→ **Work required**: In the listing below, copy out word for word the lines from the one containing "Click the Admin" through the one containing "Action: [x=147, y=286]", including both of those lines.

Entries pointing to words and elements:
**********

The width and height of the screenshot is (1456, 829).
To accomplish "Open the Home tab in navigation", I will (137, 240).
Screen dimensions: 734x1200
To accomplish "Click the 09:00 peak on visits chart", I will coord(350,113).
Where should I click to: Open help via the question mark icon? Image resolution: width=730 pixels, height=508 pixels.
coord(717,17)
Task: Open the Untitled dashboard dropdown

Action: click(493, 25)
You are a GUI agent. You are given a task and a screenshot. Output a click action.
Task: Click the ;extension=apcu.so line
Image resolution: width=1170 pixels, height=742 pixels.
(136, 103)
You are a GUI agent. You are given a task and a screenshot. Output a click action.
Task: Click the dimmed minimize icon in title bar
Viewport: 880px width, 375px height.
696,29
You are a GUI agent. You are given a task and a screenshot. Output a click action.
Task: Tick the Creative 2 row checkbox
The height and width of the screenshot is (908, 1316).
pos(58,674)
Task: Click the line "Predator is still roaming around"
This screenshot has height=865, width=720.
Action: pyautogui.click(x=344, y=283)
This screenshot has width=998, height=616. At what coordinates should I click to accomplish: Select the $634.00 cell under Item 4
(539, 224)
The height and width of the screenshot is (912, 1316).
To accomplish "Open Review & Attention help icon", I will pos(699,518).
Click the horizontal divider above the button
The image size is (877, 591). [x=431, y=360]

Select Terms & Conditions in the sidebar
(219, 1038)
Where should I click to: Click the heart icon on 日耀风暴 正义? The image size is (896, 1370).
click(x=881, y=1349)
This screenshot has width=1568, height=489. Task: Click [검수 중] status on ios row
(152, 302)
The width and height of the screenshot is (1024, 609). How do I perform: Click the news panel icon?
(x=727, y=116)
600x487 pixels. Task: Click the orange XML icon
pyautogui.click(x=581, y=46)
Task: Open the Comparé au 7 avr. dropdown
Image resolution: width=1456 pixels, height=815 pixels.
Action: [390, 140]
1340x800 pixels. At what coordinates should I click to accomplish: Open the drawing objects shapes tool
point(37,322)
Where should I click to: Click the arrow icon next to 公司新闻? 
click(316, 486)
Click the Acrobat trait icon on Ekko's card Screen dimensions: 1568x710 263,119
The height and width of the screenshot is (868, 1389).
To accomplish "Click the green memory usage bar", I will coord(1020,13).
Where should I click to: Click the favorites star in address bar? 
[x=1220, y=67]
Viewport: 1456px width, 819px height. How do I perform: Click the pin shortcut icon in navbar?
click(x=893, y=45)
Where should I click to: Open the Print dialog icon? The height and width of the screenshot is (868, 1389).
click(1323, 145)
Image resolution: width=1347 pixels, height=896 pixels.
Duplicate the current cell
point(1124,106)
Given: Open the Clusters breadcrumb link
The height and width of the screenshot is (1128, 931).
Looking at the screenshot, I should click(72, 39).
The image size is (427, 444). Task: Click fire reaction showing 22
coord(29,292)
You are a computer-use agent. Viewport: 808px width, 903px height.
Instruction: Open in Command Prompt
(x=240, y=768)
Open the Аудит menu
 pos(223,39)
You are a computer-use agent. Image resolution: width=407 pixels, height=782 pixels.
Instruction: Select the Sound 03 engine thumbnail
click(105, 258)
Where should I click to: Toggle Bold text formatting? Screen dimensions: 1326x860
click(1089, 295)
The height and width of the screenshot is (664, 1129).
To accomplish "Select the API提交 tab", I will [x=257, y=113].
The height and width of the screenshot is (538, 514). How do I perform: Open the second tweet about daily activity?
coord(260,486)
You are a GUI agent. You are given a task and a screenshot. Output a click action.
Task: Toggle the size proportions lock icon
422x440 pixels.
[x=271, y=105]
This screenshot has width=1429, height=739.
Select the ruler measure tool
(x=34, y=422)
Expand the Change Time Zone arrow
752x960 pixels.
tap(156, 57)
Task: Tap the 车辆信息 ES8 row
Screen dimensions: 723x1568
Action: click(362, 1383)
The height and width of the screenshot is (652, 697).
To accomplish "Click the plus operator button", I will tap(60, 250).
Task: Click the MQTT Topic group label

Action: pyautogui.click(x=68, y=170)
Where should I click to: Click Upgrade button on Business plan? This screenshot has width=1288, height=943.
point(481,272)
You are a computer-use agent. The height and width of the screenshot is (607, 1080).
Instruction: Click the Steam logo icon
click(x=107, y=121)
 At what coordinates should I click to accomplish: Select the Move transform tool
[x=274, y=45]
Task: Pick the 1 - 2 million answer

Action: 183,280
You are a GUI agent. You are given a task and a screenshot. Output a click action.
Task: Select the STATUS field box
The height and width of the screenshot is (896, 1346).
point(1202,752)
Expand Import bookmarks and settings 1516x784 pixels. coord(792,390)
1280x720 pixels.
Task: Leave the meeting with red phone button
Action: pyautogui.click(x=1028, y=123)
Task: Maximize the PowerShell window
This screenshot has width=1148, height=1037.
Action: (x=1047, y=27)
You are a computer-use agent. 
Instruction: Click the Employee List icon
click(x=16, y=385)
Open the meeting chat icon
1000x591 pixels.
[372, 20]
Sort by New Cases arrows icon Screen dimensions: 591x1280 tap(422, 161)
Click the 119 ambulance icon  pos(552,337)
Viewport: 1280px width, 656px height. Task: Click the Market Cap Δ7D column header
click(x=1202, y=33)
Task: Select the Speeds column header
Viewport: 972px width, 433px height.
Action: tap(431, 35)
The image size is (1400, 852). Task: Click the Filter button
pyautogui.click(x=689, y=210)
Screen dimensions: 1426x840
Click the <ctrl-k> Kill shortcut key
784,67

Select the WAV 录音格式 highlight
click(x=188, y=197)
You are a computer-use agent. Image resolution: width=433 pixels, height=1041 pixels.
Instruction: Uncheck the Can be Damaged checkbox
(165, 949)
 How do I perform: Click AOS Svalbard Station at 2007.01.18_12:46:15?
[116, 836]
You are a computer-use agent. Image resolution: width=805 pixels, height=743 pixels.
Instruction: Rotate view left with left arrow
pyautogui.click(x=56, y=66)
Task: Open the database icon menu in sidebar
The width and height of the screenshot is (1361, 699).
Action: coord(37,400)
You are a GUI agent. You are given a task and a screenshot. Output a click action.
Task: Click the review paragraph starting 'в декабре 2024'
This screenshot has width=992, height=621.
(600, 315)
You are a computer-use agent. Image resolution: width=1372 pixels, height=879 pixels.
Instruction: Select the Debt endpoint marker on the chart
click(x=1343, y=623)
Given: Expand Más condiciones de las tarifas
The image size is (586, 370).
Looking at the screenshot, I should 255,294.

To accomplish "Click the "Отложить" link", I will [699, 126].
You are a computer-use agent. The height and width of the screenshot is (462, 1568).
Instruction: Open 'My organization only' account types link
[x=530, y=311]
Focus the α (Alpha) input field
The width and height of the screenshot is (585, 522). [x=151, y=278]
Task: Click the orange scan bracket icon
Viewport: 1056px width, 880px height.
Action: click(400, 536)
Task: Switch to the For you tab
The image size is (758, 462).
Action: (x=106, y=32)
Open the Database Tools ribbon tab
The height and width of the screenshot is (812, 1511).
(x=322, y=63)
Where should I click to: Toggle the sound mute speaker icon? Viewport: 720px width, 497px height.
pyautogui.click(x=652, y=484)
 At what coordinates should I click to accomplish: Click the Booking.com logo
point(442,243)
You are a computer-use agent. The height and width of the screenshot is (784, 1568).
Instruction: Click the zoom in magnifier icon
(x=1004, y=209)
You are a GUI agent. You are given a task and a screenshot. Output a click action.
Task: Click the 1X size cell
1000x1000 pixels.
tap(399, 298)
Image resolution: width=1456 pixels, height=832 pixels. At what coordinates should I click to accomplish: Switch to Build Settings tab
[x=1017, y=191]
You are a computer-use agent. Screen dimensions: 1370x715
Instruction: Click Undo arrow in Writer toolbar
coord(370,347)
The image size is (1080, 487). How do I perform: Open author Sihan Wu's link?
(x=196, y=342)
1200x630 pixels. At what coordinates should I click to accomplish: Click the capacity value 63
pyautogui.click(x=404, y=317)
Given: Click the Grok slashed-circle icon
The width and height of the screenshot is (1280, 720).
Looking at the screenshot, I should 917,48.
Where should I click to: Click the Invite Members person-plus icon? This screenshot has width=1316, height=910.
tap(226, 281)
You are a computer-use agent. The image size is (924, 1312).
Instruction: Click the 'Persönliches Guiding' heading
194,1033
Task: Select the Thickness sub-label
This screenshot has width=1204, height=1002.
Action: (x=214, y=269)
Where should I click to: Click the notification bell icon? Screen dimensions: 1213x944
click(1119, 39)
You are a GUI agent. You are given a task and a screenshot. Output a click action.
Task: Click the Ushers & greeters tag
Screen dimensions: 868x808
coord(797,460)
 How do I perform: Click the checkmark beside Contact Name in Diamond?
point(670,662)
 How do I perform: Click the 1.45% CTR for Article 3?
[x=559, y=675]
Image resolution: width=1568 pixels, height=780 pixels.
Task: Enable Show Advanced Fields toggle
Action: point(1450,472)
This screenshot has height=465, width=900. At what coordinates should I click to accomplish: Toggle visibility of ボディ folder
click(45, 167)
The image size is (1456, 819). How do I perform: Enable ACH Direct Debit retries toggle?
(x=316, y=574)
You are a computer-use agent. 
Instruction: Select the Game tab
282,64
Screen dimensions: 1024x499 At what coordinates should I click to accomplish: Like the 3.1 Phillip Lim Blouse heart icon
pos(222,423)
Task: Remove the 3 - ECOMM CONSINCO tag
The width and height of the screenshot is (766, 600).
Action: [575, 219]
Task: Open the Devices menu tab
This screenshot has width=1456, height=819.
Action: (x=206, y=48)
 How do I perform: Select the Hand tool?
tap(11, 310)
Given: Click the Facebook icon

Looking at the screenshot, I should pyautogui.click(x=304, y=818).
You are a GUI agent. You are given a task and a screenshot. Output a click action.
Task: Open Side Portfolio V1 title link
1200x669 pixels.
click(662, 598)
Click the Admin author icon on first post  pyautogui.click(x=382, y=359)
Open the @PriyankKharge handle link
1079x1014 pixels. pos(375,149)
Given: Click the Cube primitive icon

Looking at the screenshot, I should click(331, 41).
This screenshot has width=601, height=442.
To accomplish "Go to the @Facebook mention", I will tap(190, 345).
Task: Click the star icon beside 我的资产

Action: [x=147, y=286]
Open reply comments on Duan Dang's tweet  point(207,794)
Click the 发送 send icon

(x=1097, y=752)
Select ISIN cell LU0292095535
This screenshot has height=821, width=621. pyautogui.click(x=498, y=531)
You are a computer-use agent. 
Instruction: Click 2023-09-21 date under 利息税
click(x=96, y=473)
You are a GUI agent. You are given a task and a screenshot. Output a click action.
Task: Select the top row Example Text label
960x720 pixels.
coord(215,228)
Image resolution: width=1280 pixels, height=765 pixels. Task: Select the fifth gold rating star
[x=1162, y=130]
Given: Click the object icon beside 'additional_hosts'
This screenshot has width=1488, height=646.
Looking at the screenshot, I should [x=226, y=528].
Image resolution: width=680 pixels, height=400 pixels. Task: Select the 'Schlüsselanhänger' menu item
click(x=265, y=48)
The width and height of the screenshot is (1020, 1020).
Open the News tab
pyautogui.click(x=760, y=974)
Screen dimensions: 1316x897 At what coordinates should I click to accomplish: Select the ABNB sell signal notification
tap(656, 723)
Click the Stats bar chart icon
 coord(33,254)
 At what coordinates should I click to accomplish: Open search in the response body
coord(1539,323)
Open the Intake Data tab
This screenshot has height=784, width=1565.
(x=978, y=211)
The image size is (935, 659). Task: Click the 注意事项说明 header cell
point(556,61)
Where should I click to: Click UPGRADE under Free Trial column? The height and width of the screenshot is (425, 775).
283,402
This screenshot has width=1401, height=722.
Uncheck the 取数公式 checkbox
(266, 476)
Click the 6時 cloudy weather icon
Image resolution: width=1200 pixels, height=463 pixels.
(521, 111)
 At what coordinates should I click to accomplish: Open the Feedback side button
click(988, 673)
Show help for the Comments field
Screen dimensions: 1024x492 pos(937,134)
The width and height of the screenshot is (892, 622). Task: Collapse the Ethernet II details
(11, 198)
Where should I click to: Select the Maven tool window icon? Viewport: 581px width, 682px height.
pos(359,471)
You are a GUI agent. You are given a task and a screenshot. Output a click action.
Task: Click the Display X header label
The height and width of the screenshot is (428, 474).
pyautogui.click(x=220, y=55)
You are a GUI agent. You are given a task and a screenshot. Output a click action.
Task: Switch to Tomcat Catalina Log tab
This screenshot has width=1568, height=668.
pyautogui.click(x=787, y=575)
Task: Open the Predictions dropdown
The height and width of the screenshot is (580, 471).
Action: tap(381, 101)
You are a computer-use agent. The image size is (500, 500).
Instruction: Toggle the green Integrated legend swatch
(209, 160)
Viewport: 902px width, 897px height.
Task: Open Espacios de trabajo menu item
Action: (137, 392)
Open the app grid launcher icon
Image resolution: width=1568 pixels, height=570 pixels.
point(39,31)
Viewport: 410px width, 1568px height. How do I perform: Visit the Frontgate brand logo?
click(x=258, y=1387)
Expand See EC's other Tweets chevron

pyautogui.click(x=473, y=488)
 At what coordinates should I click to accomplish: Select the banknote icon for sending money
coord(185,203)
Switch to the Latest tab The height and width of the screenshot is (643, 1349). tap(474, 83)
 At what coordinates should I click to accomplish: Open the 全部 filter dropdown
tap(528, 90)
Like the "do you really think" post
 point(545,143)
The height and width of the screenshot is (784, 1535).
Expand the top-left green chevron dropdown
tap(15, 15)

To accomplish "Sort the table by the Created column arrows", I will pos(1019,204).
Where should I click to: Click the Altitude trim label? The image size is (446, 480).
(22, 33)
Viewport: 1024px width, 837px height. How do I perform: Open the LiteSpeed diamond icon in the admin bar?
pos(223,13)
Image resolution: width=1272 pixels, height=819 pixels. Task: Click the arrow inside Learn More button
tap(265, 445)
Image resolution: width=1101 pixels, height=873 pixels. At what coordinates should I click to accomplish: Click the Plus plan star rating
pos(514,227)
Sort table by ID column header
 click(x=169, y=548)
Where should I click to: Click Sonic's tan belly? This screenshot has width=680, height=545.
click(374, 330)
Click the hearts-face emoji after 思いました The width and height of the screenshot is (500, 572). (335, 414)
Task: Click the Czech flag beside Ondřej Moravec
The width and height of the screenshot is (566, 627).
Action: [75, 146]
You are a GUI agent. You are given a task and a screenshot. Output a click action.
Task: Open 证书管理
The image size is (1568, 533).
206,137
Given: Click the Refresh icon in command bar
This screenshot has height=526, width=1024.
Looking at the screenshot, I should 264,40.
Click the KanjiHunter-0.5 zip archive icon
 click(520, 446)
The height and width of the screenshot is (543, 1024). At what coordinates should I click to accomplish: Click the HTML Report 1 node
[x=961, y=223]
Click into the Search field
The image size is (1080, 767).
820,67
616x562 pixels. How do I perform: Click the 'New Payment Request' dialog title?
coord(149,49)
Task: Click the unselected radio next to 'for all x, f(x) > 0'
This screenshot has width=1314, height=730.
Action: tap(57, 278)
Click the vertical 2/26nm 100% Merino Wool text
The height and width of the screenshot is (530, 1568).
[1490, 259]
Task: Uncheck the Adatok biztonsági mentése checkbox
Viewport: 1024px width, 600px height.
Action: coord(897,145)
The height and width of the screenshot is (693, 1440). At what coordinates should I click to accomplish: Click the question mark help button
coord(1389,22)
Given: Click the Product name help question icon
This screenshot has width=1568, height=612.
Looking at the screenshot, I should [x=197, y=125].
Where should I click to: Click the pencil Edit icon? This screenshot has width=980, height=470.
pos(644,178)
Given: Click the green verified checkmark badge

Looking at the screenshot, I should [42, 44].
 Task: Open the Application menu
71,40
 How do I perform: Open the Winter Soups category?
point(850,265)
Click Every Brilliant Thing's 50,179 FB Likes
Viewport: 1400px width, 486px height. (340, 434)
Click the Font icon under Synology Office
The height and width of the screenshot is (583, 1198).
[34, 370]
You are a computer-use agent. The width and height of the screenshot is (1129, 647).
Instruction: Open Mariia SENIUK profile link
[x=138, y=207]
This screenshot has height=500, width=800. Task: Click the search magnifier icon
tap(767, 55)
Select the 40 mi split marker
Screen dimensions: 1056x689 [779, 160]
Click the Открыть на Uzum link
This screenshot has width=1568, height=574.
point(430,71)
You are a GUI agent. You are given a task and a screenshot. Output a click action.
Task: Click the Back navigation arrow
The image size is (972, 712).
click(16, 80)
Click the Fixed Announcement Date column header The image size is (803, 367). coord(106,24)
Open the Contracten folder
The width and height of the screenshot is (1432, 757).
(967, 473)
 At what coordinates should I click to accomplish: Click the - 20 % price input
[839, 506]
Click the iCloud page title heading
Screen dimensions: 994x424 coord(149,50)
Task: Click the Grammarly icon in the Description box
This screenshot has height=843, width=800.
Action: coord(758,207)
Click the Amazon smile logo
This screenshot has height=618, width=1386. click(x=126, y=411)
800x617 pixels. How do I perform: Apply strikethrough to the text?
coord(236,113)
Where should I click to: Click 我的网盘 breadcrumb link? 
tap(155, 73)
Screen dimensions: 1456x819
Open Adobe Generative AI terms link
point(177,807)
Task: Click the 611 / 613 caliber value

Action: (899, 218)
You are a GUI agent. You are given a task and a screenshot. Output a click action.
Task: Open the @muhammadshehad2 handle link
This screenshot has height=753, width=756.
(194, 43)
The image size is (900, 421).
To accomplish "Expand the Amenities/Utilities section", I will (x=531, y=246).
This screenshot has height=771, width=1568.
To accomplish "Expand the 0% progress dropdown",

**********

→ **Correct result**:
Click the Admin author icon on first post  pyautogui.click(x=382, y=359)
Open the @PriyankKharge handle link
1079x1014 pixels. pos(375,149)
Given: Click the Cube primitive icon

Looking at the screenshot, I should click(331, 41).
This screenshot has width=601, height=442.
To accomplish "Go to the @Facebook mention", I will tap(190, 345).
Task: Click the star icon beside 我的资产

Action: [x=147, y=286]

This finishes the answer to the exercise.